(begin)

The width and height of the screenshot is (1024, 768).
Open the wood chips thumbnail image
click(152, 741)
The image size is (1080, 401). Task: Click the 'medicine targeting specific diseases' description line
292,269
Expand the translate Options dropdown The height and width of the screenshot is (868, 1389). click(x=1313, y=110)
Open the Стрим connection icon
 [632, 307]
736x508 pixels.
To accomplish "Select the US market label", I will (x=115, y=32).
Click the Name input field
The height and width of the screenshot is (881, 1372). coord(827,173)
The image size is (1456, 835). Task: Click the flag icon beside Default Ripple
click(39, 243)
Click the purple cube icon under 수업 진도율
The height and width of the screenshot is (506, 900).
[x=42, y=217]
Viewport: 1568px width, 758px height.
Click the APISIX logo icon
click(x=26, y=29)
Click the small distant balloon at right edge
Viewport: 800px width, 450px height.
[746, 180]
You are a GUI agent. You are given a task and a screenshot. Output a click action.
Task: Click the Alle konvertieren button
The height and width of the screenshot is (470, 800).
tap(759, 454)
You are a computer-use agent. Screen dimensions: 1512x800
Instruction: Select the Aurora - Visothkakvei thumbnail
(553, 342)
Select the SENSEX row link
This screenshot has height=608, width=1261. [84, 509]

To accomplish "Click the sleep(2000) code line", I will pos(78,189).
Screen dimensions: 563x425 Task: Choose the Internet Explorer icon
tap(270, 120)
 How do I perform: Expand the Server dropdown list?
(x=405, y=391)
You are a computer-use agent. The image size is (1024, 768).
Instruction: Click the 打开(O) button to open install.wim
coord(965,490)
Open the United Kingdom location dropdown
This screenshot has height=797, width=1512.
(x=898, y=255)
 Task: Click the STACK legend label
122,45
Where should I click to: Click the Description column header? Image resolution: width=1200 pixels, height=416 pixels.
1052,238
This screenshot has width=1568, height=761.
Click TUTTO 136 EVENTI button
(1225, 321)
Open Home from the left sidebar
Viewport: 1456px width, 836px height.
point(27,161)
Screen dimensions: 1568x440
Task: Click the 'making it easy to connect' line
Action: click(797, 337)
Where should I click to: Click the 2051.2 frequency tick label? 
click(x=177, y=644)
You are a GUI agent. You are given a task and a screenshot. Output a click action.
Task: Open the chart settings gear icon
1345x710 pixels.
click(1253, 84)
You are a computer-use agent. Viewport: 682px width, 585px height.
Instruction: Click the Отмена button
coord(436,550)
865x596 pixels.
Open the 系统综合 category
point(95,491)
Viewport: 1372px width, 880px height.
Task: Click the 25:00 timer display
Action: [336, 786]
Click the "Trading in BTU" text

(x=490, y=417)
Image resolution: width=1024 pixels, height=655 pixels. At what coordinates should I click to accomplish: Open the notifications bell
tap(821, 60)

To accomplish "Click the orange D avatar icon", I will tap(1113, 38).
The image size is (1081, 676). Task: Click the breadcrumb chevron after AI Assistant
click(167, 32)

(end)

# Exercise instructions
Copy every one of the records above verbatim, without altering a single character.

# Expected answer
The width and height of the screenshot is (1024, 768).
Open the wood chips thumbnail image
click(152, 741)
The image size is (1080, 401). Task: Click the 'medicine targeting specific diseases' description line
292,269
Expand the translate Options dropdown The height and width of the screenshot is (868, 1389). click(x=1313, y=110)
Open the Стрим connection icon
 [632, 307]
736x508 pixels.
To accomplish "Select the US market label", I will (x=115, y=32).
Click the Name input field
The height and width of the screenshot is (881, 1372). coord(827,173)
The image size is (1456, 835). Task: Click the flag icon beside Default Ripple
click(39, 243)
Click the purple cube icon under 수업 진도율
The height and width of the screenshot is (506, 900).
[x=42, y=217]
Viewport: 1568px width, 758px height.
Click the APISIX logo icon
click(x=26, y=29)
Click the small distant balloon at right edge
Viewport: 800px width, 450px height.
[746, 180]
You are a GUI agent. You are given a task and a screenshot. Output a click action.
Task: Click the Alle konvertieren button
The height and width of the screenshot is (470, 800).
tap(759, 454)
You are a computer-use agent. Screen dimensions: 1512x800
Instruction: Select the Aurora - Visothkakvei thumbnail
(553, 342)
Select the SENSEX row link
This screenshot has height=608, width=1261. [84, 509]

To accomplish "Click the sleep(2000) code line", I will pos(78,189).
Screen dimensions: 563x425 Task: Choose the Internet Explorer icon
tap(270, 120)
 How do I perform: Expand the Server dropdown list?
(x=405, y=391)
You are a computer-use agent. The image size is (1024, 768).
Instruction: Click the 打开(O) button to open install.wim
coord(965,490)
Open the United Kingdom location dropdown
This screenshot has height=797, width=1512.
(x=898, y=255)
 Task: Click the STACK legend label
122,45
Where should I click to: Click the Description column header? Image resolution: width=1200 pixels, height=416 pixels.
1052,238
This screenshot has width=1568, height=761.
Click TUTTO 136 EVENTI button
(1225, 321)
Open Home from the left sidebar
Viewport: 1456px width, 836px height.
point(27,161)
Screen dimensions: 1568x440
Task: Click the 'making it easy to connect' line
Action: click(797, 337)
Where should I click to: Click the 2051.2 frequency tick label? 
click(x=177, y=644)
You are a GUI agent. You are given a task and a screenshot. Output a click action.
Task: Open the chart settings gear icon
1345x710 pixels.
click(1253, 84)
You are a computer-use agent. Viewport: 682px width, 585px height.
Instruction: Click the Отмена button
coord(436,550)
865x596 pixels.
Open the 系统综合 category
point(95,491)
Viewport: 1372px width, 880px height.
Task: Click the 25:00 timer display
Action: [336, 786]
Click the "Trading in BTU" text

(x=490, y=417)
Image resolution: width=1024 pixels, height=655 pixels. At what coordinates should I click to accomplish: Open the notifications bell
tap(821, 60)

To accomplish "Click the orange D avatar icon", I will tap(1113, 38).
The image size is (1081, 676). Task: Click the breadcrumb chevron after AI Assistant
click(167, 32)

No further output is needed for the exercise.